Pour évoquer la Route de la Soie, il faudrait narrer les heures à imaginer sur une carte un impossible tracé. Et puis, il y eut l’audace de ma demande, celle de parcourir la zone qui se situe au Xinjiang, soit à peu près six mille kilomètres en passant par Ürümqi, Kuqa, Turpan, Kachgar, Hotan, Yengisar…

Au fil des kilomètres, des paysages renversants, des lumières aux mille couleurs, des défis technologiques, des paris écologiques, des histoires singulières. Ici plus qu’ailleurs, la Chine dessine son histoire, elle est composée de ses ethnies. Nous oublions souvent que la Chine compte plus de cinquante ethnies ! Les visages, les corps sont différents, les habitudes aussi, le temps prolonge l’espace autrement. Les lumières s’attardent sur les déserts devenus des roches, les longs couloirs de vent font vibrer les éoliennes en une chorégraphie majestueuse. Le ballet de scintillement des panneaux solaires nous fait entrer dans une autre dimension. le Xinjiang d’aujourd’hui écrit celui de demain. Le futur est une impression du présent. Le passé est là, les vestiges partout ornent la route et apportent une halte de l’histoire. Le passé a une place bien particulière dans le Xinjiang : au travers des musées, des vestiges, des traces de route, etc.

Evidemment, nombreux sont les journalistes occidentaux à ne présenter du Xinjiang qu’une facette négative, ombragée qui prend une figure de tension ethnique, de terrorisme, etc. Mais, ici au fil de mes quelques lignes et de mes milliers de kilomètres, ce n’est pas ce que je tiens à montrer.
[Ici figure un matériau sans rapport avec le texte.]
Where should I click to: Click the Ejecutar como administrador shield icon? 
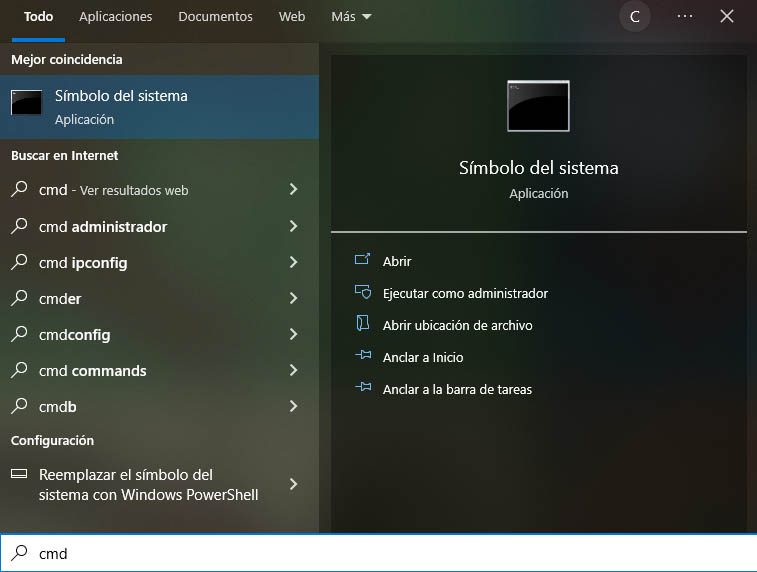[362, 293]
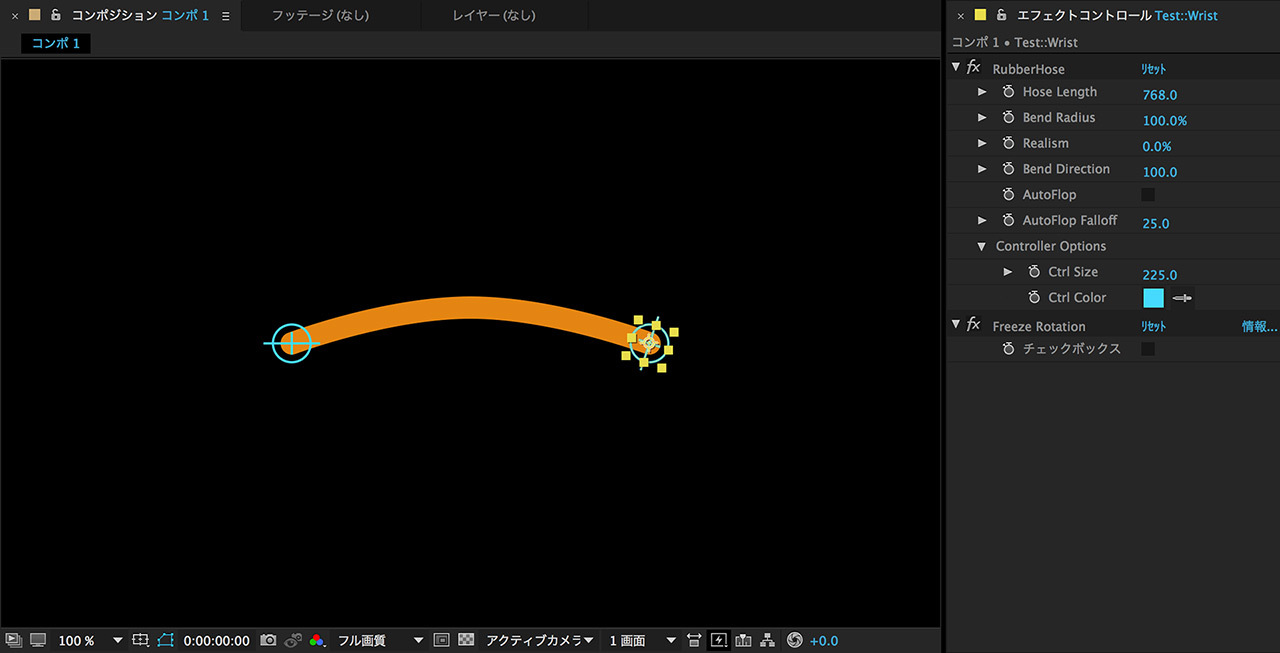This screenshot has width=1280, height=653.
Task: Click the Hose Length stopwatch icon
Action: [1008, 92]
Ce que je privilégie ce sont les gestes du quotidien, la beauté des couleurs, des fruits, des légumes, des thés, des épices des bazars.

La première impression : l’immensité

Le Xinjiang est loin de la capitale, il faut compter cinq heures d’avion depuis Pékin ou encore plusieurs jours de train même si la ligne à très grande vitesse va bientôt relier le Gansu au Xinjiang. Regarder le Xinjiang en chiffres, c’est être pris de vertige. la Région autonome ouïgoure du Xinjiang est le centre du continent eurasiatique. Sa superficie est de 1,66 millions de km², soit environ trois fois la France métropolitaine et pourtant elle ne représente qu’un sixième du territoire chinois. Sur une longueur de 5 600 km, sa frontière terrestre avoisine huit pays dont la Mongolie, la Russie, le Kazakhstan, le Kirghizistan, le Tadjikistan, l'Afghanistan, le Pakistan, et l’Inde.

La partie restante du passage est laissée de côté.